I have an interest in data. Data accumulates int knowledge derived from useful information. Sometimes new perspectives give old data a new way to reveal information. It’s a force feedback system. So, my thoughts on history are my own, and they are affected and biased to a degree because of my history, and my station within a dynamic community.
If anything, my crude interpretation of history could be a source of research in the futre, time and time again. Into this continuum, the Great Work of survival absorbs my
When I want to learn about the history of a place, I go into the Old Knowledge (OK) Corral. I go into the microfiche. I dig into estate sales. I walk cemeteries. I read. I loiter at events and accept letters, anecdotes, gossip, folklore, and legend. I even have an octogenarian penpal with whom I do nothing but share stories. I make libraries matter because I use them. The preservation of the historical records of a particular community relies upon accuracy and objectivity.
I walk around in my town with a general idea of what happened here over the past three to four hundred years. I moved here and spent time in local libraries. Before that, when the Native Americans used my block as a camp for a trading post atop a promontory overlooking the river, this was the home of the fisher cat, the mountain lion, the bear, to trout, and eagles.
Kalman Filter Study Update
I was in bed much of the week. More next week.
I spent the week studying a paper that uses a hot-rod Kalman filter. I was able to find a couple of unanswered questions and decided to dive in. So, I am deforming my winter sabbatical with a refresher in Newton’s method, p-adic numbers, and RF design tools. That would be my nerd offering. Sometimes I get good ideas chasing bad, or the other way around. I was looking at the way ML is chipping away at pieces of these algorithms, literally. Replace all processes with neuromorphic photonic chips, free energy and a complete absence of body odor. Lambos for everyone, roads made of crypto.

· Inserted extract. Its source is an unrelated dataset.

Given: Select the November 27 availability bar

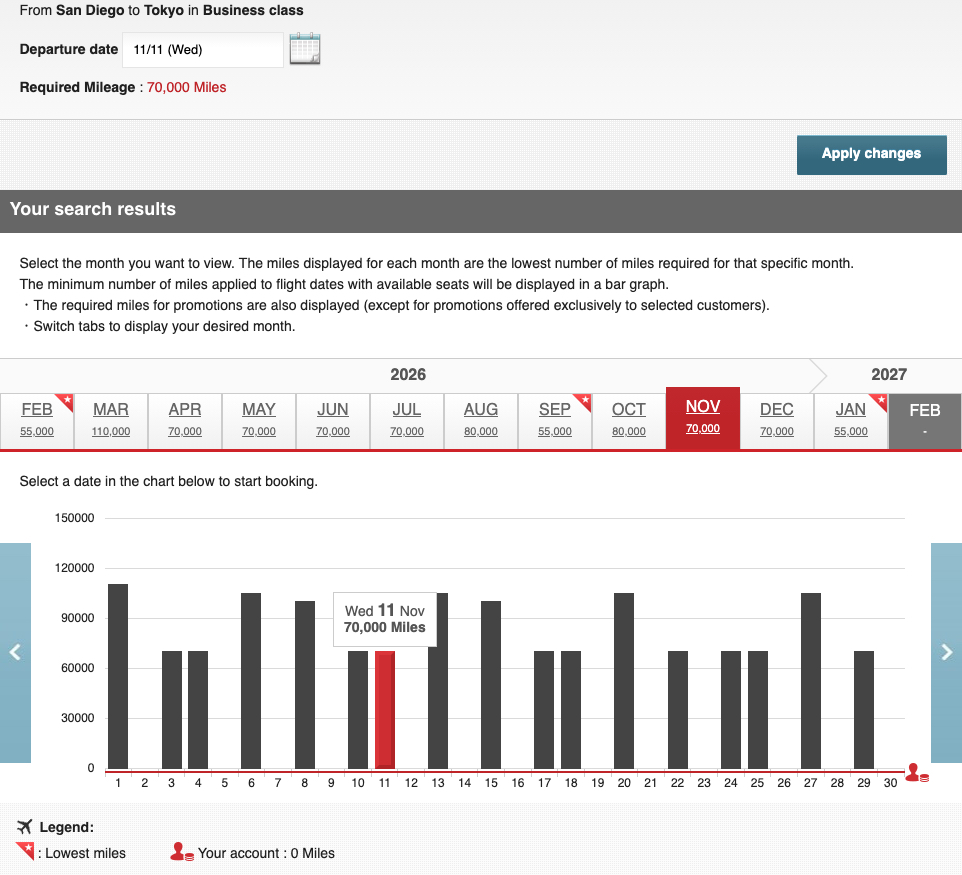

Seriously, the NIR field can affect Rydberg levels all up in here. Obfuscate as needed.
Choosing a relatively small set of states seems to help.
Optimization efforts, cost function, a priori distribution, a posteriori distribution, antique Monte Carlo, and optimization models (undeveloped yet).
State and Measurement Update
Learning libraries. Pre-training for gain, for noise in process, in signals, in payload.
Rerun from last week
I had a chance to fly a couple of places. Nemacolin Castle has a beautiful Ginkgo tree on the grounds. The Birmingham Bridge is simple and beautiful.